- _Written task_
State how many lines of the material below contain the string "width", treating uppercase and lowercase letters as distinct. Reply with the number alone.

- _Available records_
>>>

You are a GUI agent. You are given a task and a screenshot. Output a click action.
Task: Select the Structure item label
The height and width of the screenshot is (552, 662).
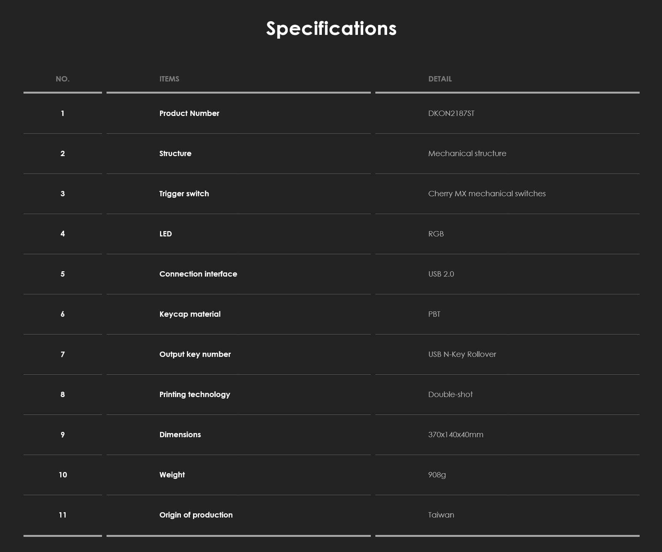coord(175,153)
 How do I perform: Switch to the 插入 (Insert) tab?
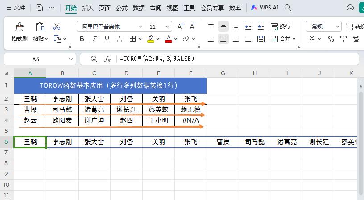(88, 8)
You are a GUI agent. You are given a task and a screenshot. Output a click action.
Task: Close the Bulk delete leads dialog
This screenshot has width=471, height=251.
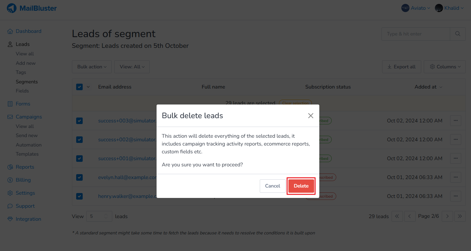311,116
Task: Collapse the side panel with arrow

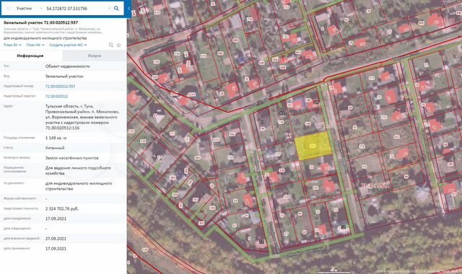Action: pyautogui.click(x=128, y=9)
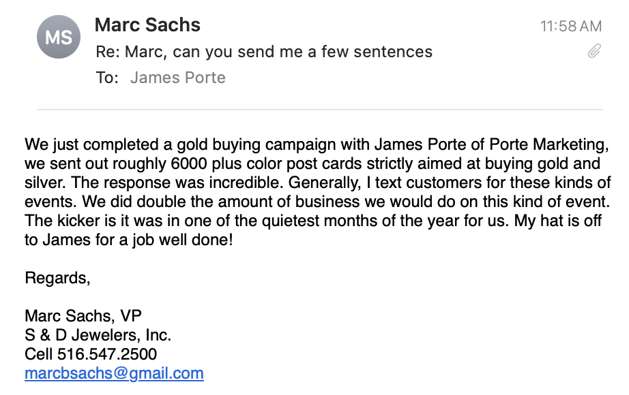Screen dimensions: 629x395
Task: Click the MS sender avatar
Action: pos(59,37)
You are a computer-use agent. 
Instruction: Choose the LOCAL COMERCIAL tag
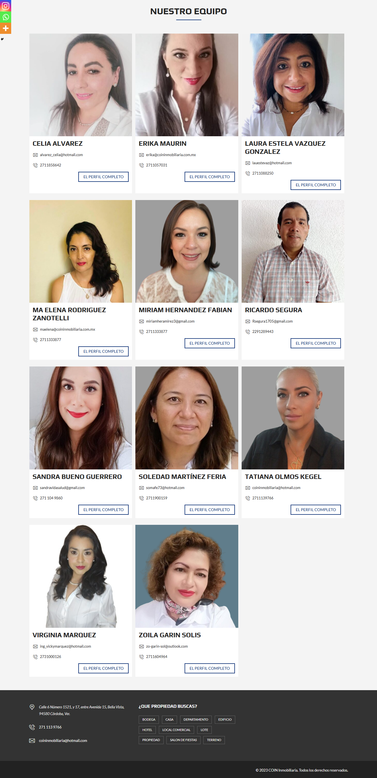click(x=176, y=730)
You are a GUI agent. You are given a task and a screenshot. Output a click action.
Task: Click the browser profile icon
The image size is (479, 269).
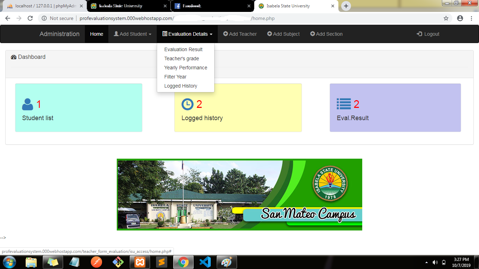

<<<

- _Task solution_
2